Document segment »

1Actually failed to make Rolling Stone magazine's 1987 year-end list. But in a classic case of critical re-evaluation over time, when Rolling Stone published its 2020 update of The 500 Greatest Albums of All Time, what should appear at #435 but Actually? Retrospectively, any album that would place among the 500 greatest albums of all time would deserve to rank among the best albums of the year in which it was released.

2Curiously, although Q didn't include Very in its year-end list for 1993, it did list Very at #91 in its list of the 100 greatest British albums of all time. I have trouble understanding how it can make the latter without making the former, but go figure.

3Although the relentlessly rockist Rolling Stone (at least its U.S. edition) has never listed a Pet Shop Boys album in any of its overall year-end lists, it did include Very in a list of the greatest dance/pop albums of the 1990s. At least that's something.

4Although Bilingual didn't make the Village Voice's 1996 list, it did make the year-end list for the Voice's chief critic at the time, Robert Christgau. I suppose, despite his influence, he was still unable to sway his colleagues to his thinking.

5Rolling Stone didn't include Super in its overall 2016 year-end list, but it did rank it at #8 in its list of the 20 best "pop" albums of the year.

Given exercise 1 »
Answer these three questions from the album notes above:
(a) At what position did Actually appear in Rolling Stone's 2020 update of The 500 Greatest Albums of All Time?
(b) Who was the Village Voice's chief critic at the time Bilingual came out?
(c) What rank did Rolling Stone give Super in its list of the 20 best "pop" albums of 2016?

Data section »
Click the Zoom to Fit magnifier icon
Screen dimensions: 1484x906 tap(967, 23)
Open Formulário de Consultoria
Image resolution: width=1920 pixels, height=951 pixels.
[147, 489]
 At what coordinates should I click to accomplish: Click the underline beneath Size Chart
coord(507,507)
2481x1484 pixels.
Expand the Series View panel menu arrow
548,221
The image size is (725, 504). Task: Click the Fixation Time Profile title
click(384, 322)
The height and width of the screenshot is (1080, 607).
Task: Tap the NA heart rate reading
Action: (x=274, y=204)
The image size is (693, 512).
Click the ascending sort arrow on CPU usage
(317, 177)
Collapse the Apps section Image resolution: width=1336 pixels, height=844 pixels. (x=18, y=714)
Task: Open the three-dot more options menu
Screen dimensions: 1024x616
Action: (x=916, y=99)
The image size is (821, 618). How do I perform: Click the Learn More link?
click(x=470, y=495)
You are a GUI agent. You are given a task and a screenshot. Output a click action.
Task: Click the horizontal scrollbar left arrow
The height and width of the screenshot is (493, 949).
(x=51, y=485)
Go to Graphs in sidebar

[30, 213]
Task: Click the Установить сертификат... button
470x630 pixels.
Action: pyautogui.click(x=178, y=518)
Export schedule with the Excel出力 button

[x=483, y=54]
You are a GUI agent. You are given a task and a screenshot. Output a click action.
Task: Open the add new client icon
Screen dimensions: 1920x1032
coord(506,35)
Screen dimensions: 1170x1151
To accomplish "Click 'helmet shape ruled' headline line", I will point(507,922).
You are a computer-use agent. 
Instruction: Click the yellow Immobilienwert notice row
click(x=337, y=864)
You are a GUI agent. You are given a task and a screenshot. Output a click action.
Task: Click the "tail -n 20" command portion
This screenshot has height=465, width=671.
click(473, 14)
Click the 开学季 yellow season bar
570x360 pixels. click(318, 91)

Given exercise 2 » In the records, start at the line containing "Collapse the Apps" and stop after the line containing "I will point(507,922).". Rewrite those lines with "Screen dimensions" changed to "Display size" and everything else left as it is.

Written answer 1 »
(a) #435
(b) Robert Christgau
(c) #8

Written answer 2 »
Collapse the Apps section Image resolution: width=1336 pixels, height=844 pixels. (x=18, y=714)
Task: Open the three-dot more options menu
Display size: 1024x616
Action: (x=916, y=99)
The image size is (821, 618). How do I perform: Click the Learn More link?
click(x=470, y=495)
You are a GUI agent. You are given a task and a screenshot. Output a click action.
Task: Click the horizontal scrollbar left arrow
The height and width of the screenshot is (493, 949).
(x=51, y=485)
Go to Graphs in sidebar

[30, 213]
Task: Click the Установить сертификат... button
470x630 pixels.
Action: pyautogui.click(x=178, y=518)
Export schedule with the Excel出力 button

[x=483, y=54]
You are a GUI agent. You are given a task and a screenshot. Output a click action.
Task: Open the add new client icon
Display size: 1920x1032
coord(506,35)
Display size: 1170x1151
To accomplish "Click 'helmet shape ruled' headline line", I will point(507,922).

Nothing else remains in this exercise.